"Not one," Graveling interposed, "and for my part, I go further. I say that the man who stands there and talks about the risk of a foreign invasion like that, is no Englishman. I call him a traitor, and if the thing comes he speaks of, may he be hung from the nearest lamp-post! That's all I've got to say."

Maraton opened his lips and closed them again. He looked slowly down that wall of blank, unsympathetic faces and he merely shrugged his shoulders. Words were wasted upon them.

"Very well, gentlemen," he said, "let it be war. Perhaps we'd better let this be the end of our deliberations."

Graveling rose slowly to his feet. His face was filled with evil things. He pointed to Maraton.

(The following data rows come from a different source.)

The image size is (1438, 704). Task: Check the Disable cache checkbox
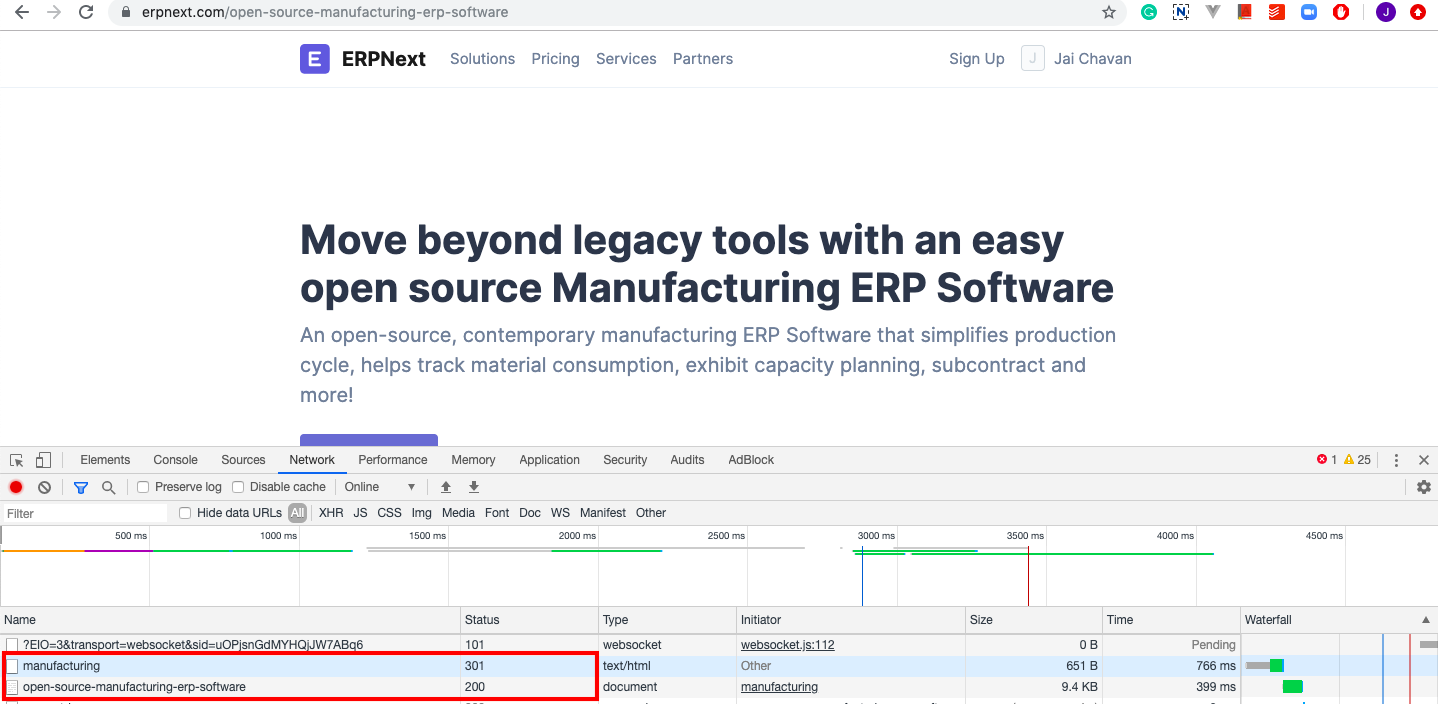238,487
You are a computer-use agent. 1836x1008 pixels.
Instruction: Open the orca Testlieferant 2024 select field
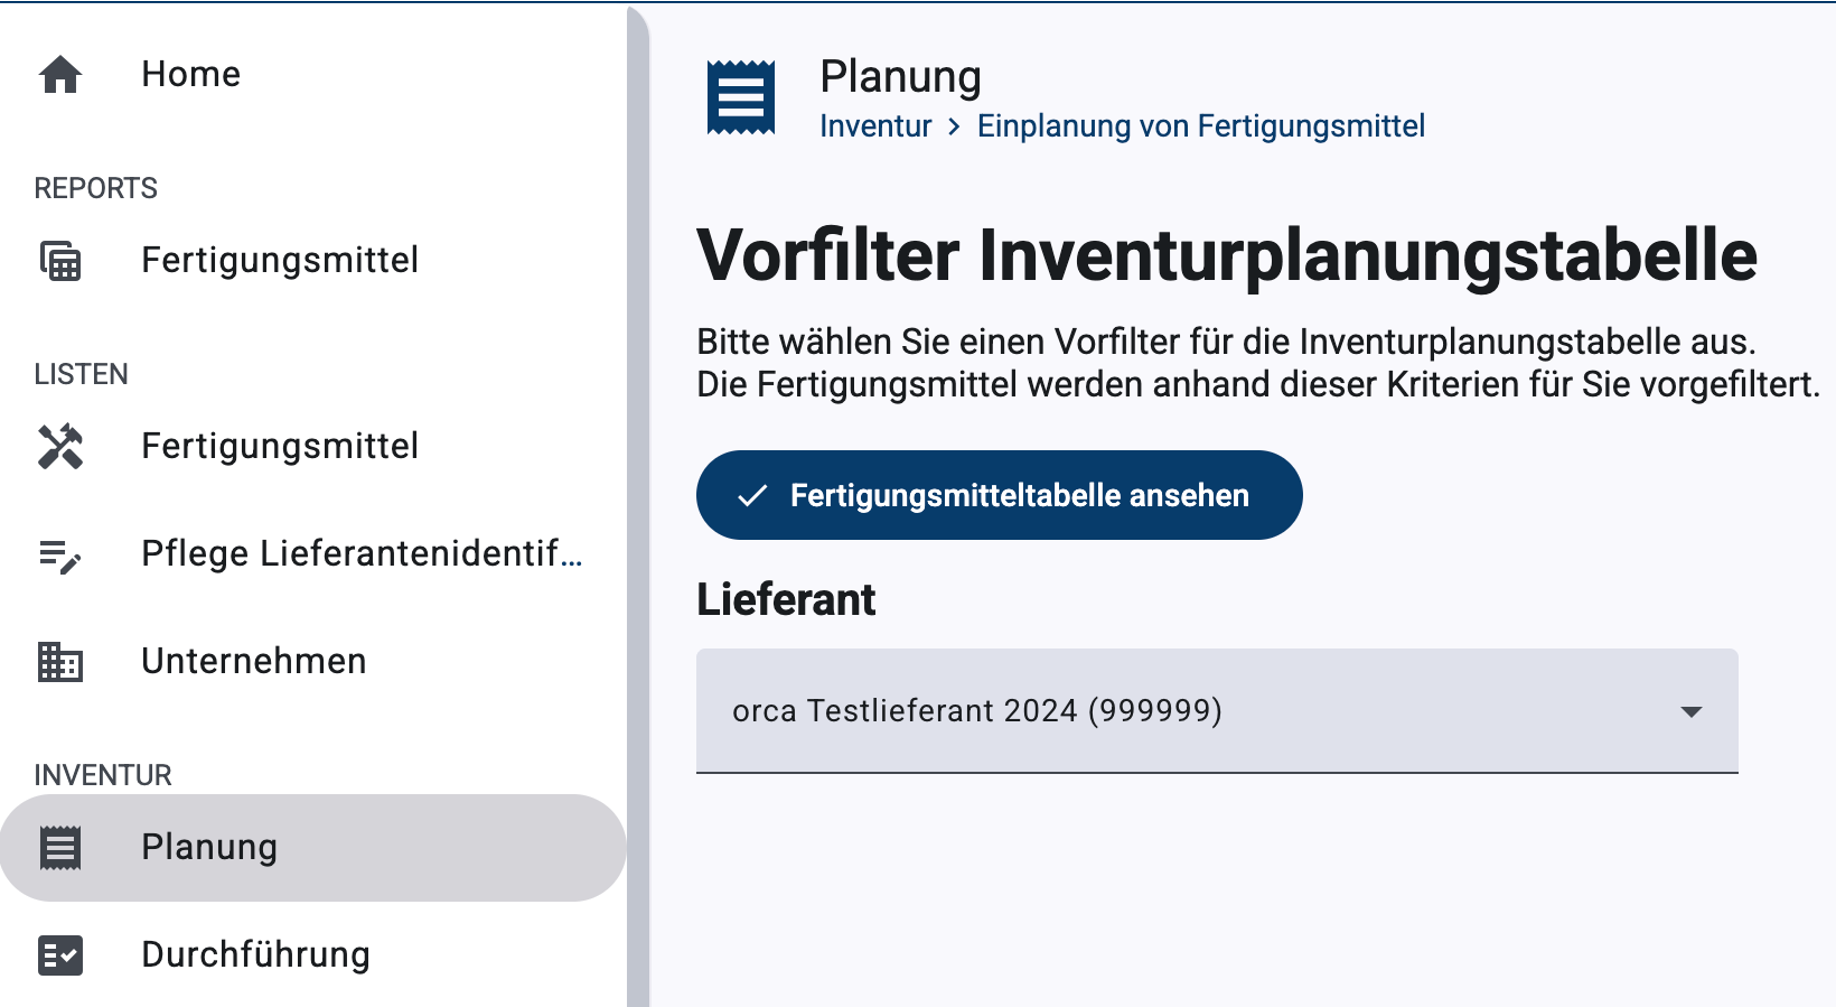(x=1217, y=711)
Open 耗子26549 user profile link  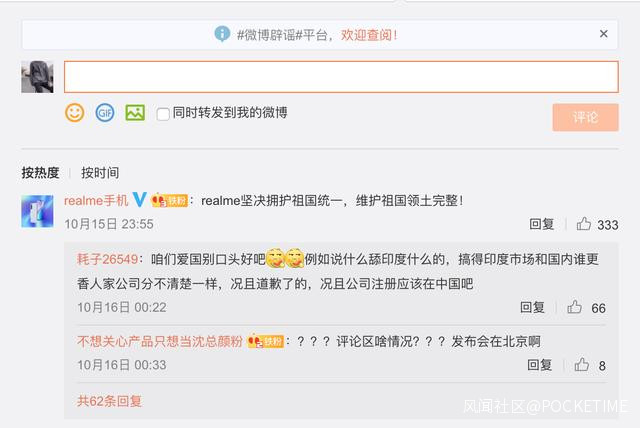pyautogui.click(x=107, y=259)
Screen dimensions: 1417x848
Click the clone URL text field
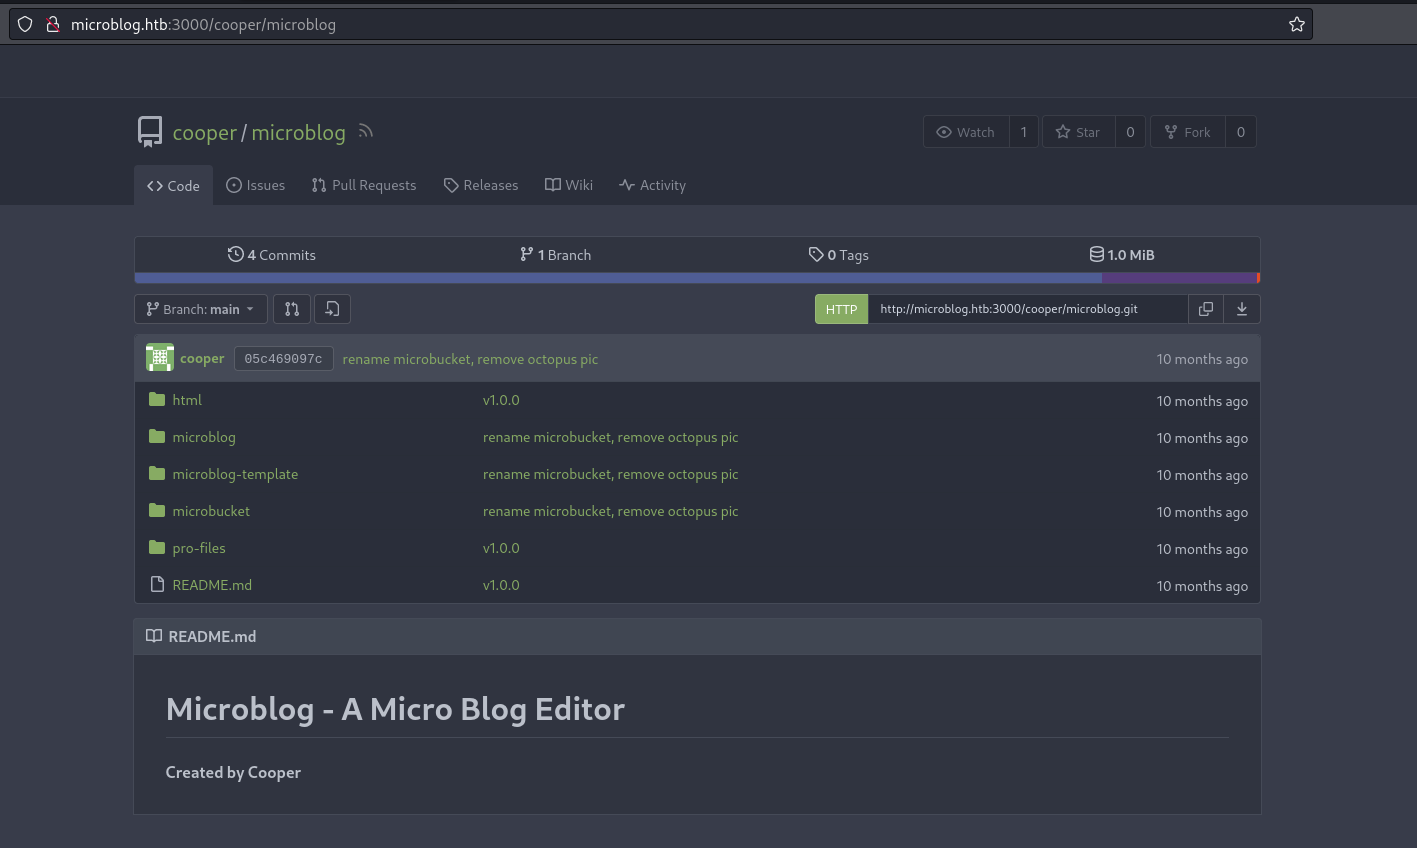pos(1027,309)
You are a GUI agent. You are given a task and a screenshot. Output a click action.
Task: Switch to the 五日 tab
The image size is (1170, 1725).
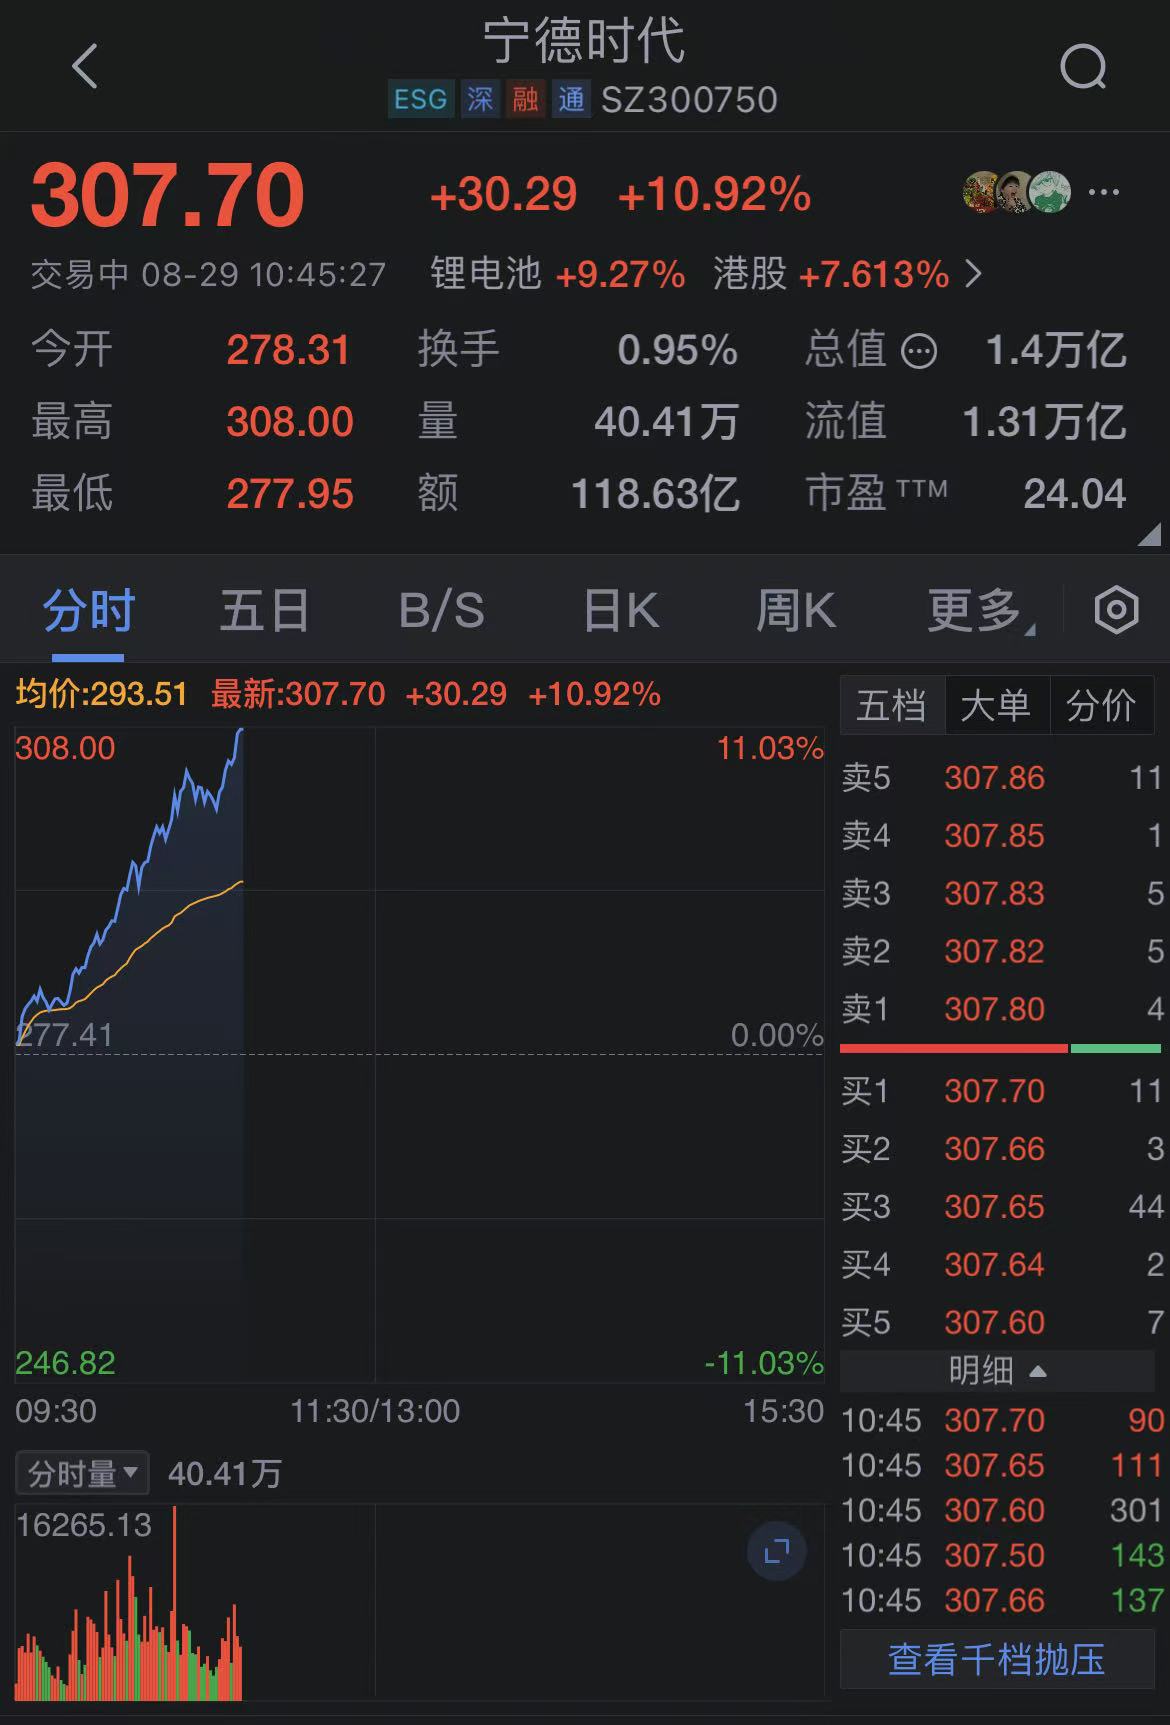(264, 610)
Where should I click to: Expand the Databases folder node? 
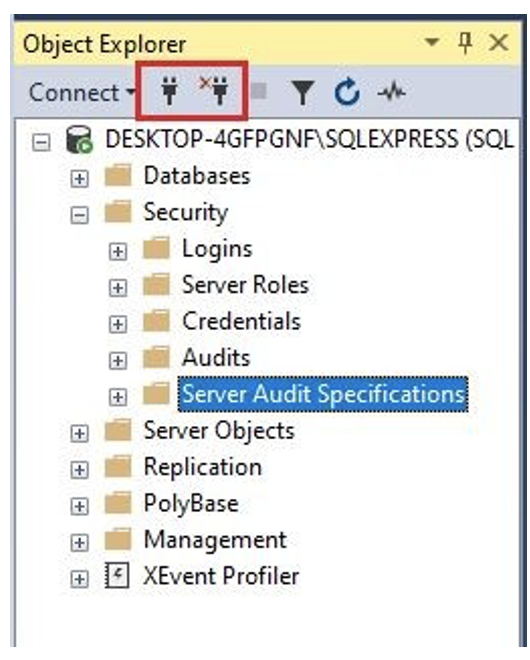point(80,179)
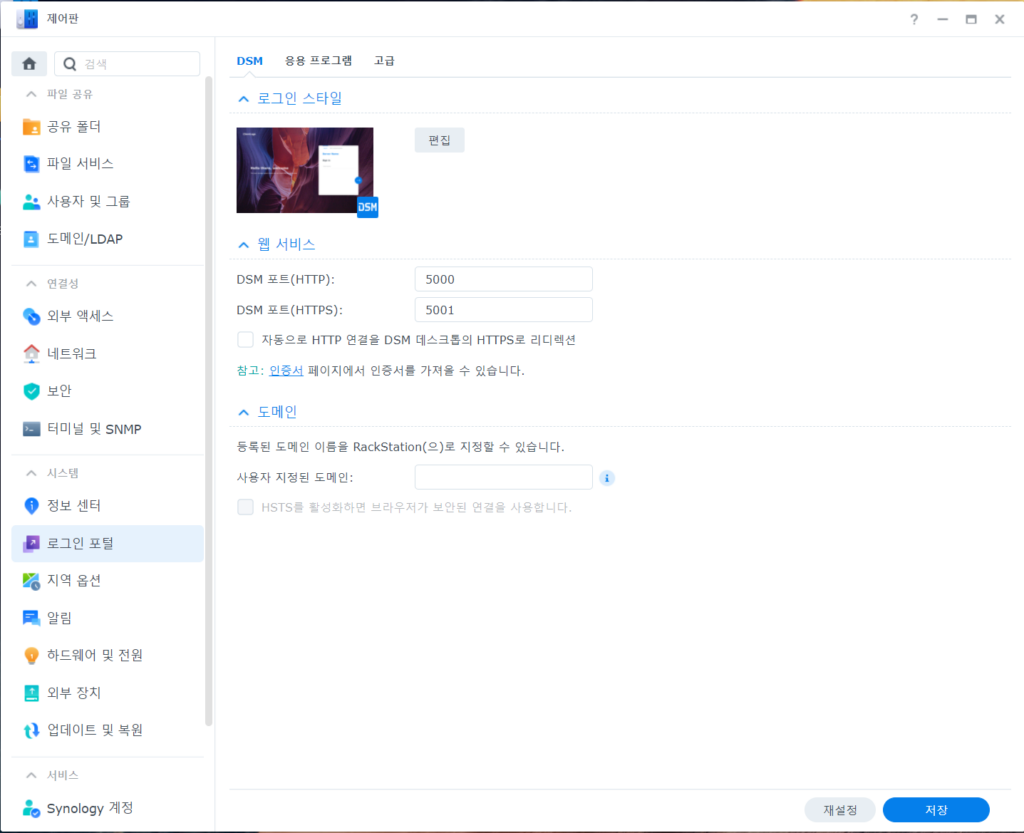Click the 저장 button
The width and height of the screenshot is (1024, 833).
tap(936, 810)
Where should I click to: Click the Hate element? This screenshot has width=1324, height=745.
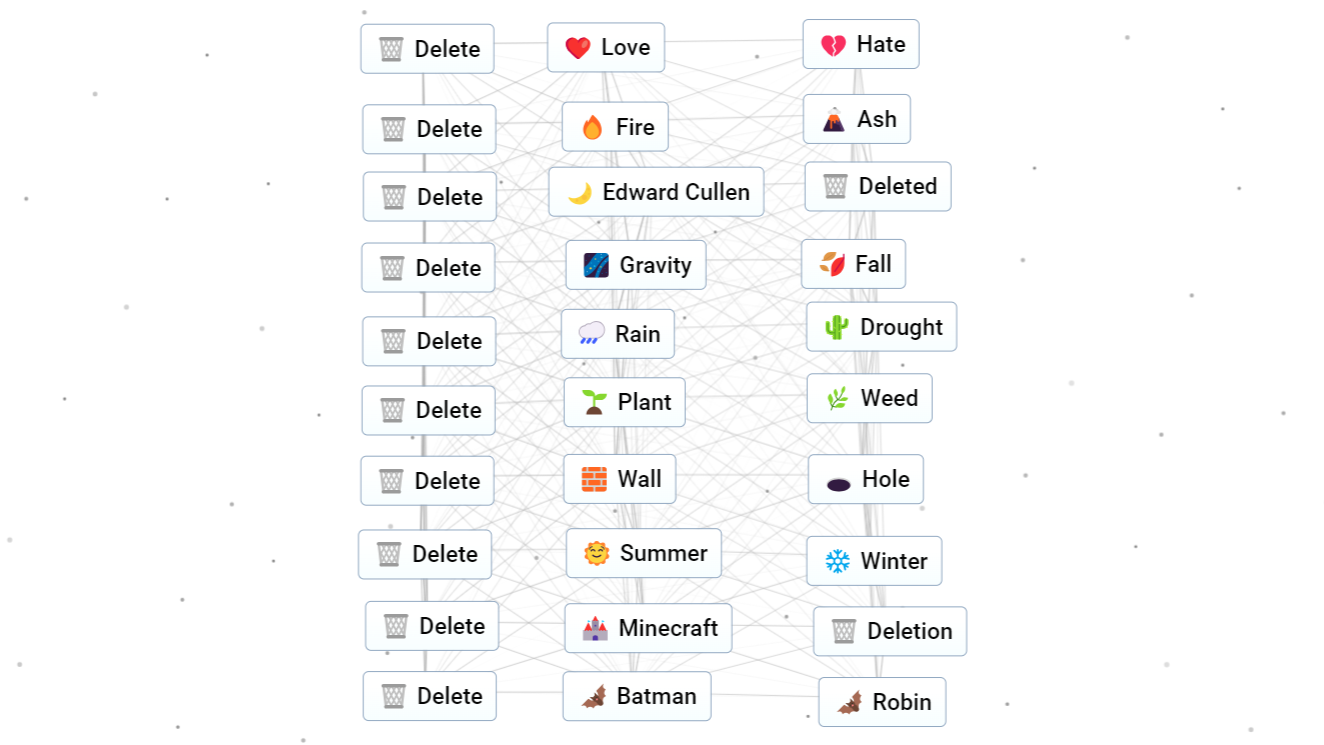click(x=861, y=44)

"There's a word more to be spoken!" he exclaimed. "There's more behind this scheme of Maraton's than he's willing to have us understand! It looks to me and it sounds to me like a piece of dirty, underhand business. I'll ask you a question, Maraton. Were you at the Ritz Hotel one night about two months ago, with the ambassador of a foreign a country?"

"I was," Maraton admitted coolly.

Graveling looked around with a little cry of triumph.

"It's a plot, this; nothing more nor less than a plot!" he declared vigorously. "What sort of an Englishman does he call himself, I wonder? It's the foreigners that are at the bottom of the lot of it! They want our trade, they'd be glad of our country. They've bribed this man Maraton to get it without the trouble of fighting for it, even!"

Maraton moved towards the door. Holding it open, he turned and faced them.

"Before I came," he said, "I hoped that you might be men. I find you just the usual sort of pigmies. You call yourselves people's men! You haven't mastered the elementary truths of your religion. What's England, or France, or any other country in the world, by the side of humanity? Be off! I'll go my own way. Go yours, and take your little tinsel of jingoism with you. Whenever you want to fight me, I shall be ready."